## INSTRUCTIONS FOR THE TASK
Reproduce the following lines word for word, leaving out the pictures.

## PROVIDED RECORDS

◆ ◆ ◆ ◆ ◆

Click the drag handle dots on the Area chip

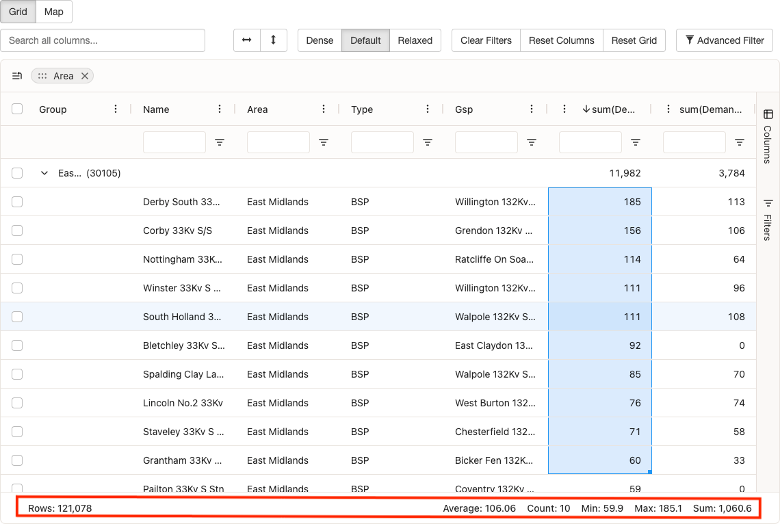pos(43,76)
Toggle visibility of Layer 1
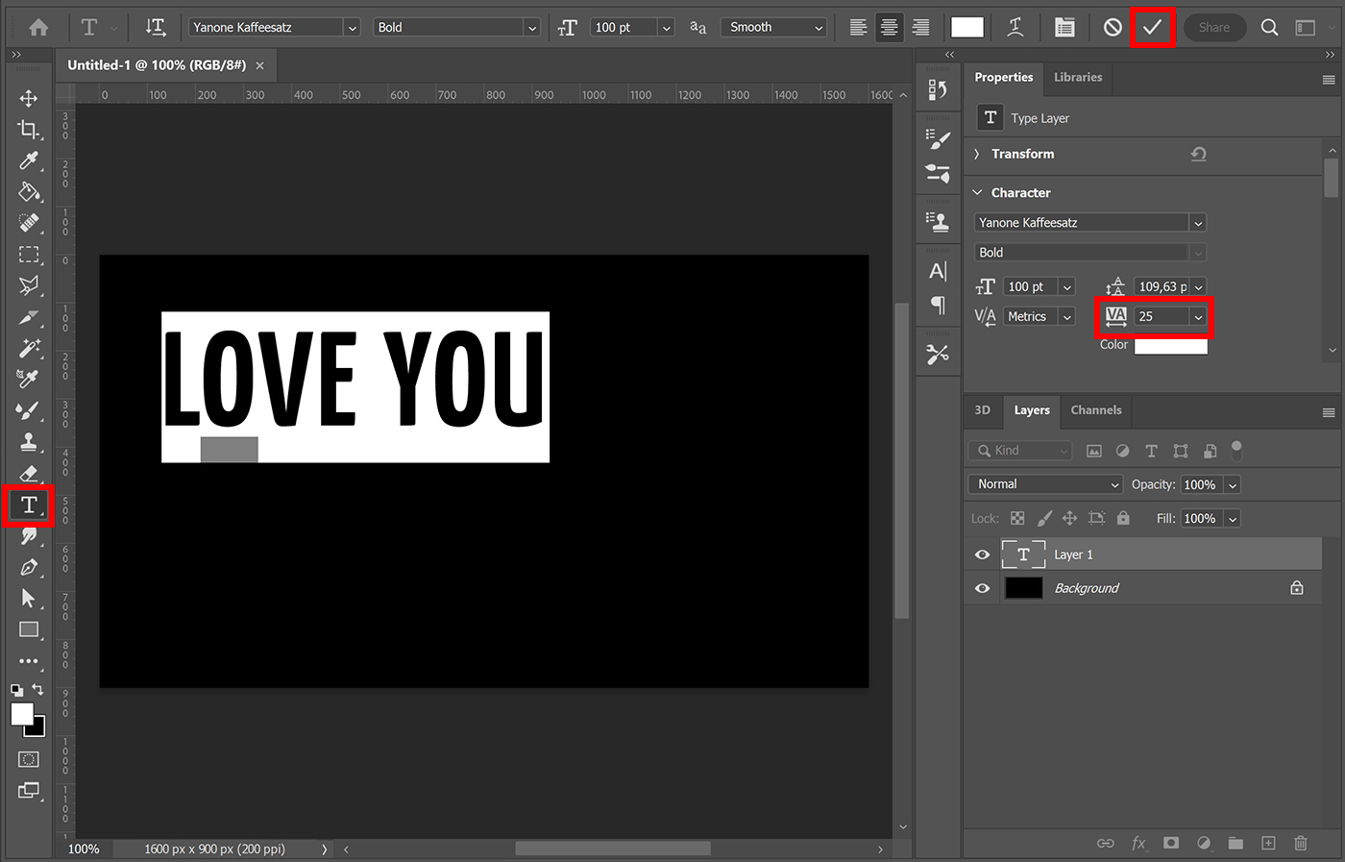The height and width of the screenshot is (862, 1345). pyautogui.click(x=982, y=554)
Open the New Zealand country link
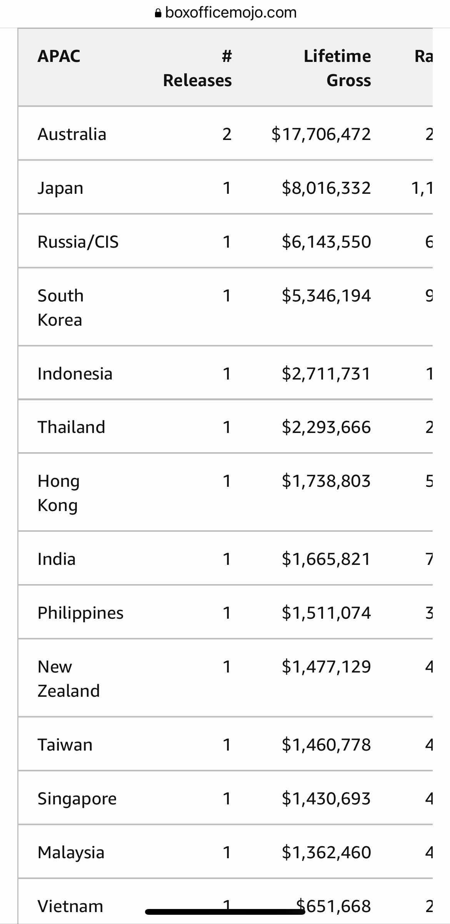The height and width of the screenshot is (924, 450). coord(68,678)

◆ ◆ ◆ ◆ ◆

## ANSWER TO THE PROBLEM
Click the drag handle dots on the Area chip

pos(43,76)
Toggle visibility of Layer 1
The height and width of the screenshot is (862, 1345). pyautogui.click(x=982, y=554)
Open the New Zealand country link
The height and width of the screenshot is (924, 450). coord(68,678)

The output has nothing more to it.